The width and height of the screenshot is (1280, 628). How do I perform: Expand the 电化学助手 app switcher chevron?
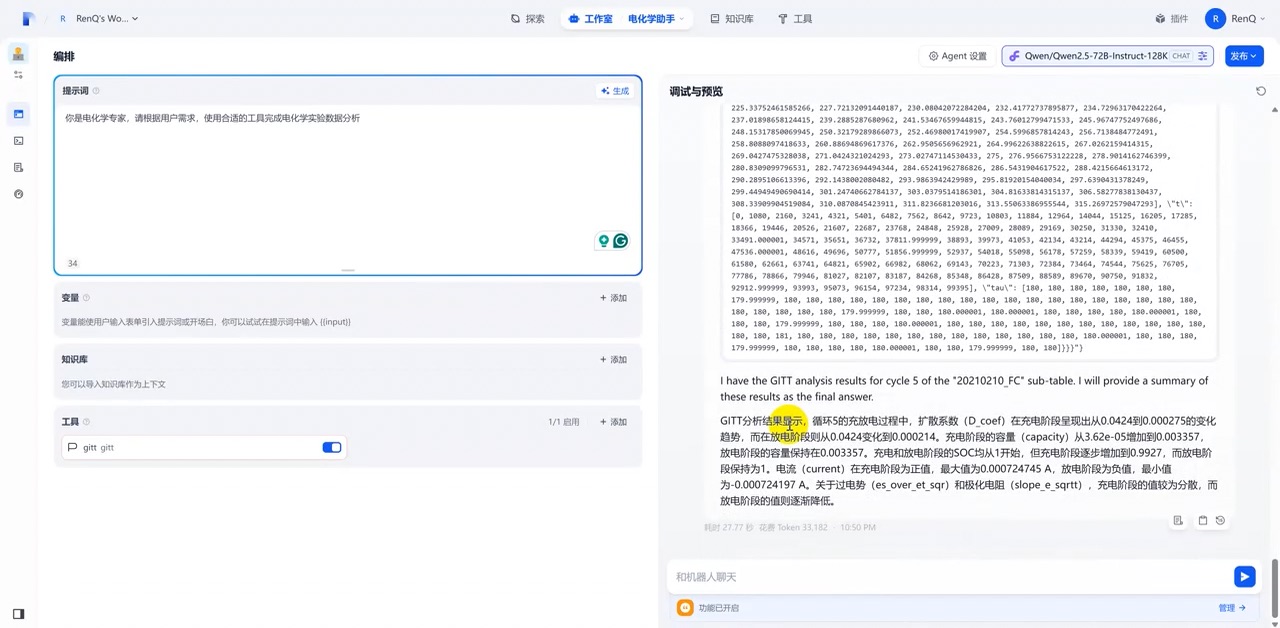click(x=682, y=19)
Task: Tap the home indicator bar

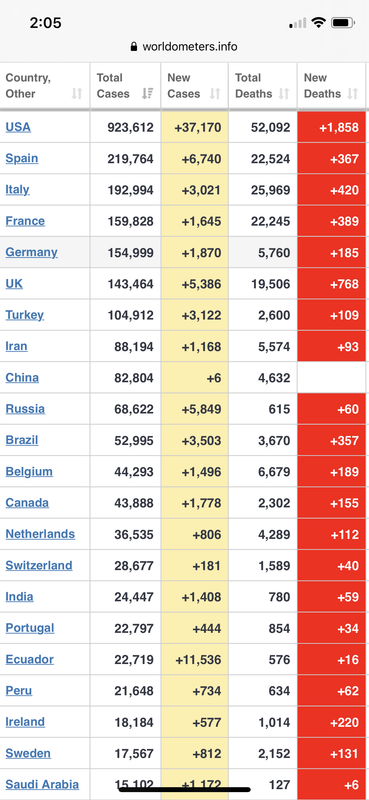Action: click(184, 789)
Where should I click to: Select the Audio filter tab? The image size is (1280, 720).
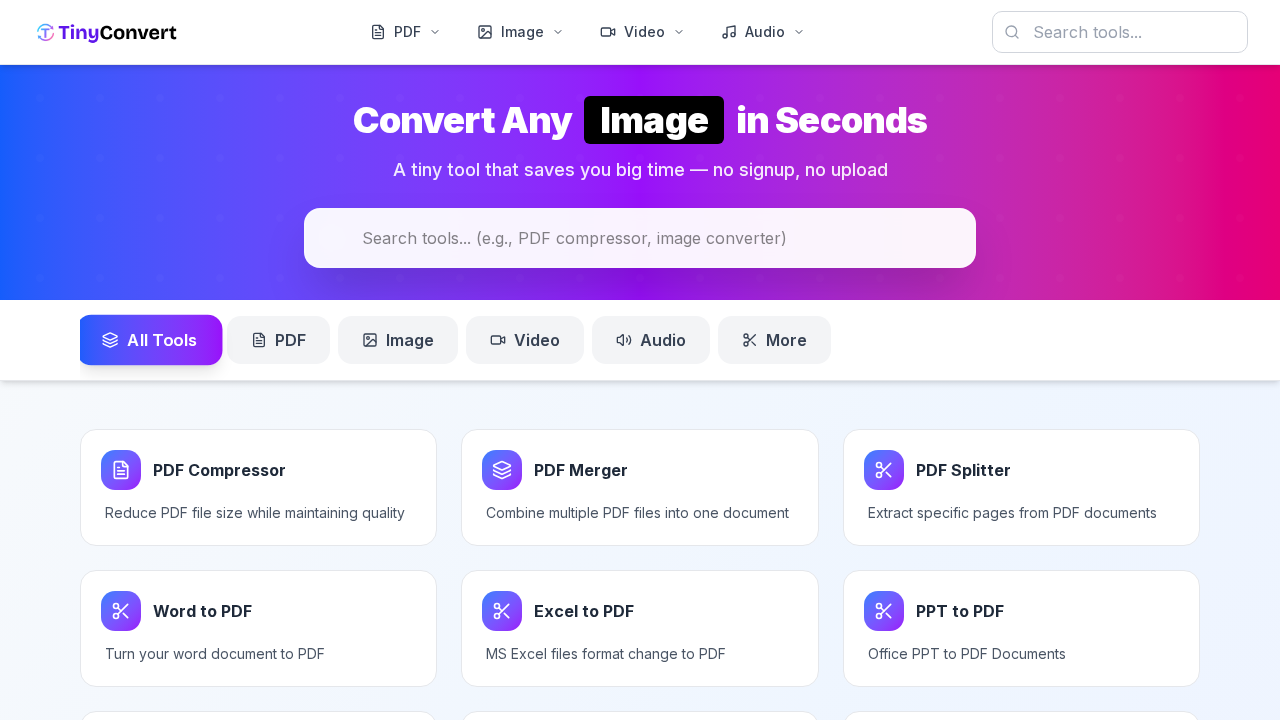(x=650, y=340)
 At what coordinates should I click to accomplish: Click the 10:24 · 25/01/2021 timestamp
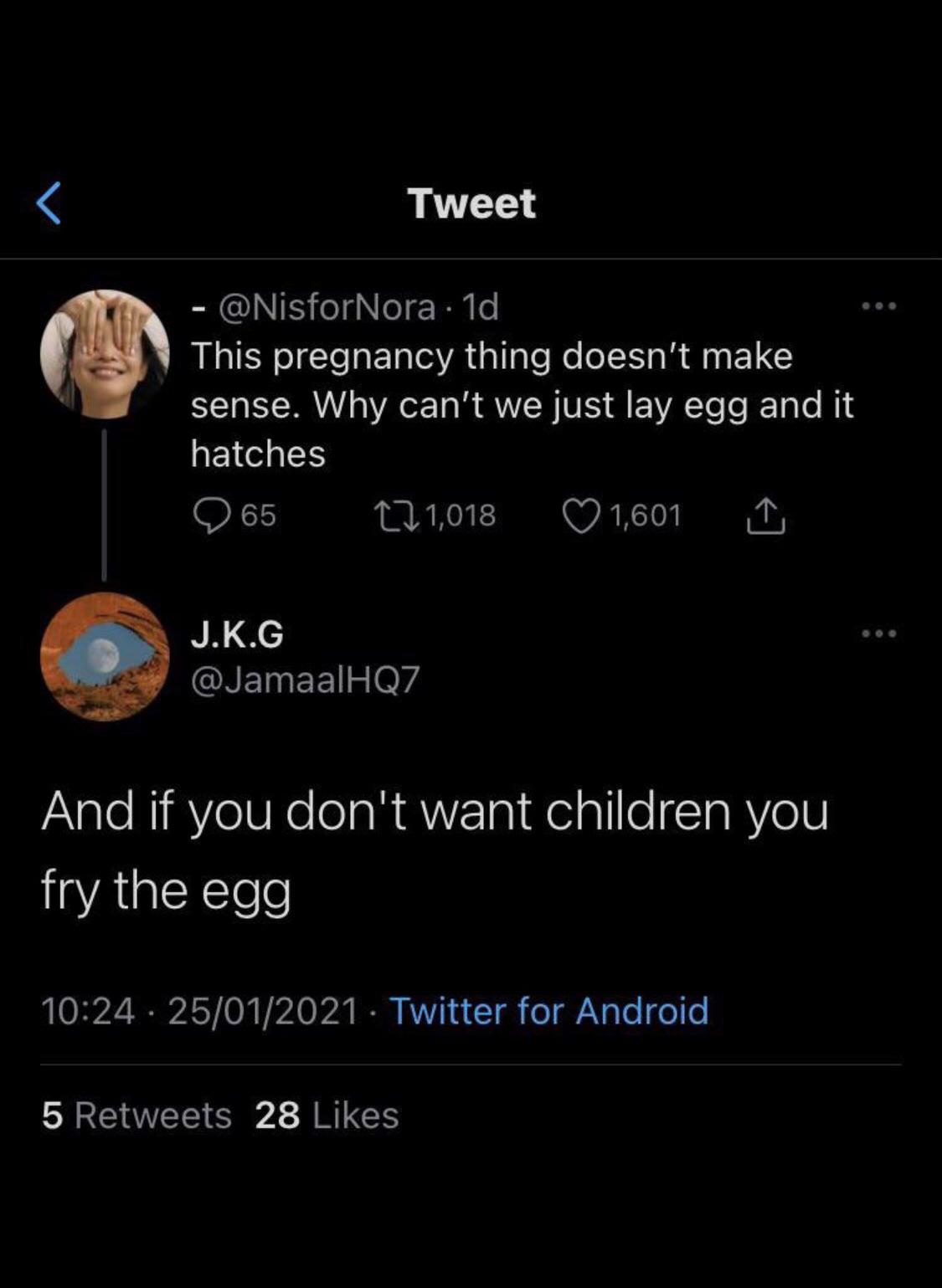coord(199,1010)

_ _ _ _ _ _ _

**TASK PROMPT**
Retyping is limited to the line with "Task: Tap the home indicator bar" and the lines after it in the material above; give them exactly and leave out the pictures.

**WORKED SOLUTION**
Task: Tap the home indicator bar

Action: click(184, 789)
Where should I click to: Select the Audio filter tab? The image size is (1280, 720).
(x=650, y=340)
 At what coordinates should I click to accomplish: Click the 10:24 · 25/01/2021 timestamp
coord(199,1010)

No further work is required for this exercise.